TASK DESCRIPTION: Pull out each line in the entries below that contains the string "screenshot". Case counts.

* begin SUPPLIED RECORDS *

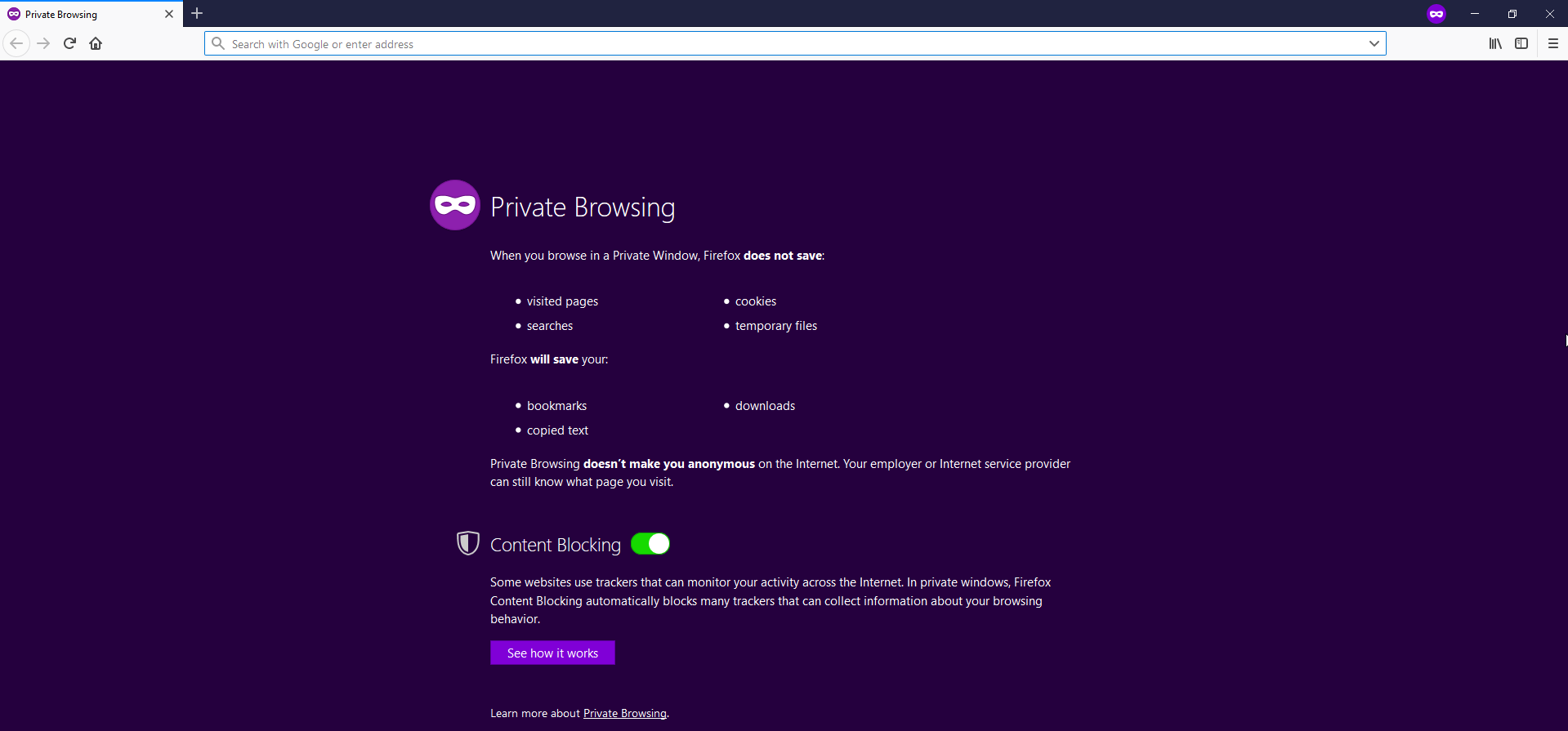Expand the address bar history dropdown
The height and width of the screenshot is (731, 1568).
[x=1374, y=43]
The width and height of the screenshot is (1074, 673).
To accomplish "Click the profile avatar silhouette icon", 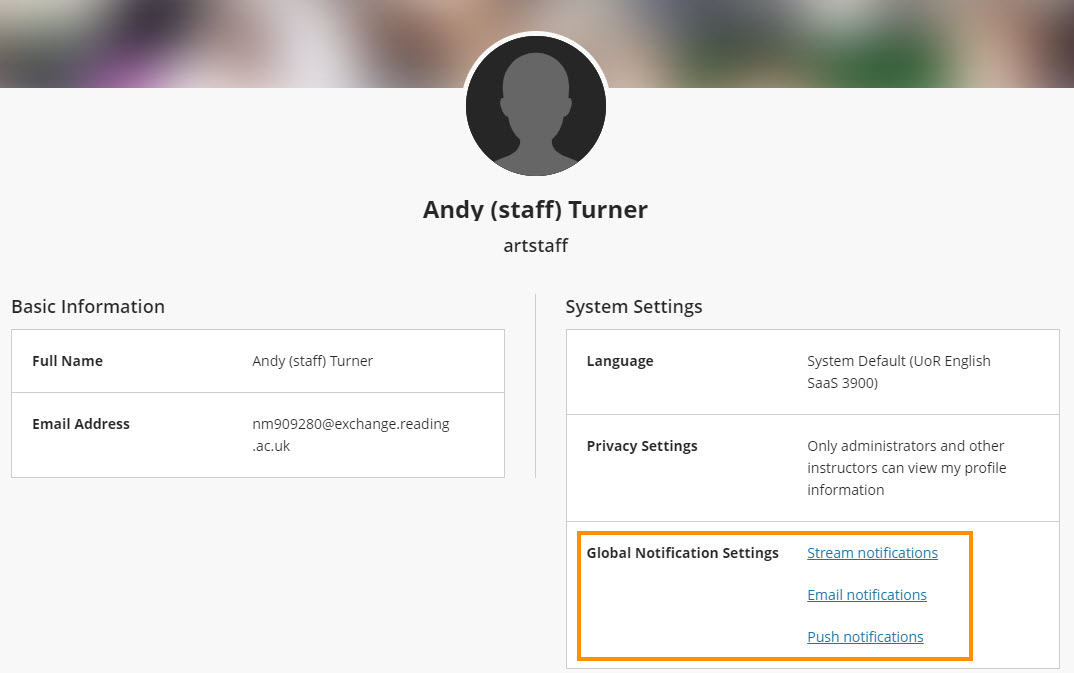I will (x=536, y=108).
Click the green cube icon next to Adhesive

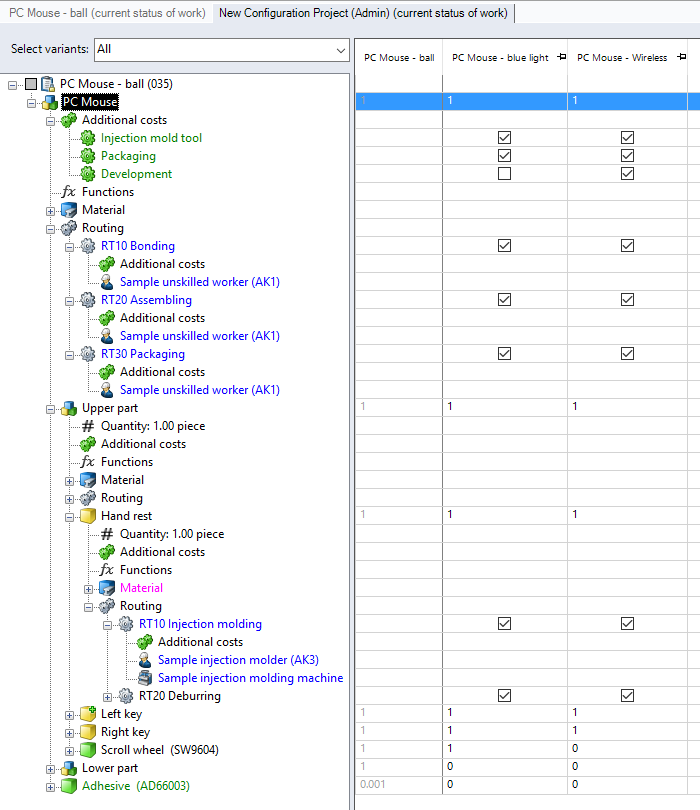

* end SUPPLIED RECORDS *

OUTPUT FOR THIS EXERCISE:
The height and width of the screenshot is (731, 1568).
The width and height of the screenshot is (1074, 673).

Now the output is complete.